As Waters Gone By - Cynthia Ruchti (Abingdon, 2015)

Imagery, Analogies, and Hope {Book Review – As Waters Gone By by Cynthia Ruchti}

I’m always drawn to great analogies and setting details, and the most recent book I read definitely shares some of that.

As Waters Gone By - Cynthia Ruchti (Abingdon, 2015)

As Waters Gone By by Cynthia Ruchti (Abingdon, 2015) introduces the reader to Emmalyn Ross in the midst of a very trying time. Her husband is imprisoned for a rash action and serving a 5-year sentence, which has become a 5-year pause on their marriage. Emmalyn sells their main home and moves to a small cottage they own on a remote island in Lake Superior, wanting a place of exile for the remaining 8 months of her husband’s sentence. Only, when she gets there, she finds more surprises (good and bad) than she expected.

This book features a slightly unique twist on third-person, past tense writing. While the writing remains past tense, the specific voice the author uses allows the reader to follow directly along with Emmalyn’s thought process, even to the point of reading Emmalyn’s train of thought switch mid-sentence. This immediacy helps the reader think and feel as Emmalyn is in the story.

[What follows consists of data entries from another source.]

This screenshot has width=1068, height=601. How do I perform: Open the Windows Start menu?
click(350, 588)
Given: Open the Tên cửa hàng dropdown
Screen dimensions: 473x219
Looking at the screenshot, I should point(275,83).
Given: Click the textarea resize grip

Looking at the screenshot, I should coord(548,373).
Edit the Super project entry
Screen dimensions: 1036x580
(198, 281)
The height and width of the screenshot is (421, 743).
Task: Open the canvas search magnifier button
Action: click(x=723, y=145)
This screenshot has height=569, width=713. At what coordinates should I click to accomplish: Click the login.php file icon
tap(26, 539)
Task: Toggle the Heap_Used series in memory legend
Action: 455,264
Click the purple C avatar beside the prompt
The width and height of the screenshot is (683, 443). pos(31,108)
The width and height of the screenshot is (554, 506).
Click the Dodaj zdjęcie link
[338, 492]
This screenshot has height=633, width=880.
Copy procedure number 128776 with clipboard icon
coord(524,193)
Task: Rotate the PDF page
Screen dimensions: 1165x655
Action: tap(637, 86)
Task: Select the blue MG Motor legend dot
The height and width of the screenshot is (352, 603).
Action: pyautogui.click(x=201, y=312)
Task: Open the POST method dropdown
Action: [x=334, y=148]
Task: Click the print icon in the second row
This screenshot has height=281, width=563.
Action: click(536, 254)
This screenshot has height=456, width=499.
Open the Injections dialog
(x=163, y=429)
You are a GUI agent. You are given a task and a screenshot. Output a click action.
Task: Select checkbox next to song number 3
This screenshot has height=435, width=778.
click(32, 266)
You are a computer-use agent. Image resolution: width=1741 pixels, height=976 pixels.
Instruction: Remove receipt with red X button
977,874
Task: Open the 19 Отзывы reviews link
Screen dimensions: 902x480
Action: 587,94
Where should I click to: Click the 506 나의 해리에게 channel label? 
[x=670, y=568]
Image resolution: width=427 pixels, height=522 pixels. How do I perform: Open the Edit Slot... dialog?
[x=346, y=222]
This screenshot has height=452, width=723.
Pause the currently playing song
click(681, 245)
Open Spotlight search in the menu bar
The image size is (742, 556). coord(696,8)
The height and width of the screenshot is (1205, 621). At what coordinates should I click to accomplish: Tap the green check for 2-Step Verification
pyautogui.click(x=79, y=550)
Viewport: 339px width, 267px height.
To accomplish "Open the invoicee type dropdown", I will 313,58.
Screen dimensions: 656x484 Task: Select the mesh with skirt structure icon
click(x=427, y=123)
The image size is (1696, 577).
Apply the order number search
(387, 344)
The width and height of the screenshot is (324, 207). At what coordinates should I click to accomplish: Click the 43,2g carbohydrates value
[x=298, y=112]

At times in the early chapters, Cora and Bougie’s advice and anecdotes seemed more realistic than Emmalyn’s own thought processes. Some of Emmalyn’s internal analogies and insistent recurrent thoughts made me pause a bit because they disconnected the flow of the narrative. But this was a small distraction compared to the great plot and writing in this book. Most of the setting imagery and analogies were beautiful and heighten the visualizations of the environment. I found myself deeply caring about many of the flavorful and varied side characters by Chapter 4 (the side characters ended up being my favorite!), as well as loving the little island town (and wanting to visit!).

This book tackles so many more themes than just what it takes to make a marriage work. We reflect on friendships, work, family issues, children, lack of children, imprisonment, shelters, grace, communication, and hope. This book is a thoughtful, introspective read that doesn’t present a perfect ending, but does offer a hope-filled one.

What hope-filled book have you recently read?

Disclosure: I received a free copy of this book from the Litfuse Publicity Group as a part of their blogger program in exchange for my honest review. All opinions expressed are my own.